Le due facce della nostalgia questa settimana hanno i volti di Return to Monkey Island, che vede di nuovo Ron Gilbert coinvolto insieme a Dave Grossmann, e Max Payne 1 e 2, che saranno rifatti da Remedy Entertainment e pubblicati da Rockstar Games.
Alla base, i due progetti condividono lo stesso punto di partenza: prendono una serie che è stata lasciata indietro (l’ultimo capitolo di Monkey Island è del 2009, mentre Max Payne 3 è uscito nel 2012) per riproporla.
A chi però?
Return to Monkey Island a un pubblico di nostalgici, fondamentalmente: coloro che anni fa hanno giocato a Monkey Island e sono rimasti fedeli a quel tipo di avventura punta e clicca, fatta di enigmi subordinati a soluzioni stralunate al limite del comprensibile.
Dietro ci sono Lucasfilm Games e Devolver Digital: il che lascia pensare, comunque, a un progetto rilevante, pur nella volontà di rispondere a una domanda di mercato ristretta.

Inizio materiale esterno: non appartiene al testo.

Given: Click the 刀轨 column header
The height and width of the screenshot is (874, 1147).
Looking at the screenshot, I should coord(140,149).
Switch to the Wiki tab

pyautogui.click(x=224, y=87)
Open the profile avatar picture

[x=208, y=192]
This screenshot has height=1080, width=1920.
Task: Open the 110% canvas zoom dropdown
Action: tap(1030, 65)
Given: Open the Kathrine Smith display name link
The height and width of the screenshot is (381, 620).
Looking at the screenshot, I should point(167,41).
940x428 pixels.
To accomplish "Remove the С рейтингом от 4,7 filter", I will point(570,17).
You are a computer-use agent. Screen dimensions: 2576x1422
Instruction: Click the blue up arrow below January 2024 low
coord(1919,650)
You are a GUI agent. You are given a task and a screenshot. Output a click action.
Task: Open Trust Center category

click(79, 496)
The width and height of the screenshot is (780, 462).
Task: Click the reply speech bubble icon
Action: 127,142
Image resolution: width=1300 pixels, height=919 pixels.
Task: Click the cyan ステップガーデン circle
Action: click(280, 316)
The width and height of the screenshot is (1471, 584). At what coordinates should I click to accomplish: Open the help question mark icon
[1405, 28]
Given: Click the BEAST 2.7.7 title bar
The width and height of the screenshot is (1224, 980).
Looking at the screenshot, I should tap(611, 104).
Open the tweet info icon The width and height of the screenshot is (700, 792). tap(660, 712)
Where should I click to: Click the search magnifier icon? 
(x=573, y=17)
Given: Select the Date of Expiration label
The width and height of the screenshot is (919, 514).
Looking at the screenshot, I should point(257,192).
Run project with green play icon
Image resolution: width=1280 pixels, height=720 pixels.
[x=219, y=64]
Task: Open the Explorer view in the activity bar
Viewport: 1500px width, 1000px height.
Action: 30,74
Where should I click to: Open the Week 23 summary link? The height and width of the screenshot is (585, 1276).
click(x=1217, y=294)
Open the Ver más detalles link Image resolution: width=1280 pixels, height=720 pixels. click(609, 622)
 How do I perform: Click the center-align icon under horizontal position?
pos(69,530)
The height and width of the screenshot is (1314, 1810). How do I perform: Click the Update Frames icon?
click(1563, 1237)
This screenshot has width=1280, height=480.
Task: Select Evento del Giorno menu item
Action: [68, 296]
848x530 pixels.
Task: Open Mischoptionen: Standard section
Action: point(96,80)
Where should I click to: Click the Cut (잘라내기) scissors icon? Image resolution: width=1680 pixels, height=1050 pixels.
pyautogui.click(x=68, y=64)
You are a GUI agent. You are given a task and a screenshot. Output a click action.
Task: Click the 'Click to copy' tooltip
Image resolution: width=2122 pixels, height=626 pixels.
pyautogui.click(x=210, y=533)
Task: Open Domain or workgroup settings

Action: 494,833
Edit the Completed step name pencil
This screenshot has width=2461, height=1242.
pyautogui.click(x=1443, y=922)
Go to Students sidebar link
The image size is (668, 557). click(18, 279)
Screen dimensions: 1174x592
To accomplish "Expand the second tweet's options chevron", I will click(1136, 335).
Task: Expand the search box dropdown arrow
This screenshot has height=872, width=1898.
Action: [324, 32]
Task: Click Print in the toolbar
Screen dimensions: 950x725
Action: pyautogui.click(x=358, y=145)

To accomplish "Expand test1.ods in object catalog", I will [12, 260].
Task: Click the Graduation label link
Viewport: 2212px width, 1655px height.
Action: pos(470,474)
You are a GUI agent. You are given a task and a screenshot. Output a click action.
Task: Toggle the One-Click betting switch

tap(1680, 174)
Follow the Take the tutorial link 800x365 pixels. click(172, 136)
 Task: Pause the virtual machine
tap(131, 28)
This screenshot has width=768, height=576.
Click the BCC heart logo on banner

Il remake di Max Payne 1 e 2 è pubblicato da Rockstar Games; per il progetto verrà investito un budget da “produzione tripla A”, almeno per gli standard di Remedy (quindi sulla falsa riga di Control o Quantum Break).
Trovo curioso – ma non strano – far notare che lo studio piccolo (Toybox di Gilbert) sta rischiando di più riproponendo un’avventura grafica che appartiene a una serie storica di un genere sempre più ristretto; mentre Remedy si aggrappa a un colpo di mercato più facile pur contando sui soldi di Rockstar Games.
La decisione di lavorare a un remake di Max Payne 1 e 2 semmai potrebbe dirci di più sull’evoluzione di Remedy Entertainment come azienda: le dimensioni che sta raggiungendo (oltre 250 dipendenti) e i progetti di crescita a lungo termine richiedono progetti meno rischiosi.
Dopo l’annuncio di Alan Wake 2 (molto richiesto: si vedrà se tale richiesta si trasformerà in vendite), un remake di due giochi molto apprezzati (inoltre, i dati di Take-Two del 2011 avevano rivelato che i primi due capitoli hanno venduto 7,5 milioni di copie) è quasi un colpo sicuro.
Massimiliano
Oltre i videogiochi: le mire di Unreal Engine 5 e Unity
Unreal Engine 5, nuovo motore grafico di Epic Games, è disponibile agli sviluppatori. Durante lo State of Unreal, Epic Games ha presentato molti dei suoi partner – principalmente società che sviluppano videogiochi: Crystal Dynamics ha detto che sta lavorando a un nuovo Tomb Raider basato su Unreal Engine 5; CD Projekt ha confermato il passaggio, per lo sviluppo del prossimo The Witcher, al motore di Epic Games e The Coalition, che gestisce Gears of War, ha pubblicato una demo tecnica costruita con Unreal Engine 5.
Eppure, la più importante novità di Unreal Engine 5 è che renderà più semplice creare asset transmediali – quindi utilizzabili facilmente sia per i videogiochi sia per le produzioni cinematografiche e televisive – rispetto alle precedenti generazioni.
Unreal Engine viene usato per creare modelli in computer grafica e scene oltre ai videogiochi: Westworld, The Mandalorian e Space Sweepers sono alcune delle produzioni audiovisive che si sono appoggiate al motore di Epic Games.
La demo tecnica The Matrix Awakens è stata un esempio di come avvicinare videogiochi e film sia più facile proponendo un’elevata fedeltà visiva.
In altre parole, gli studi potranno realizzare un unico modello e usarlo sia nei videogiochi sia nei film; al massimo servirà una riduzione dei poligoni per le console (soprattutto Nintendo Switch), ma molto meno che in passato.
Unreal Engine 5, insomma, intende supportare la creazione di mondi virtuali transmediali. Una mira che diventerà sempre più importante verso – piaccia o no: tante aziende ci credono – il metaverso.
Per la stessa ragione, Epic Games ha comprato nel 2021 Sketchfab, piattaforma dove vendere modelli tridimensionali, e ArtStation, dove chi crea contenuti artistici può pubblicarli.
Recentemente ha presentato l’applicazione RealityScan per usare la fotocamera dell’iPhone per scansionare i prodotti e realizzarne un modello 3D.
Si sta muovendo nella stessa direzione Unity, che a fine 2021 ha acquisito Weta Digital, azienda fondata dal regista Peter Jackson, per 1,6 miliardi di dollari.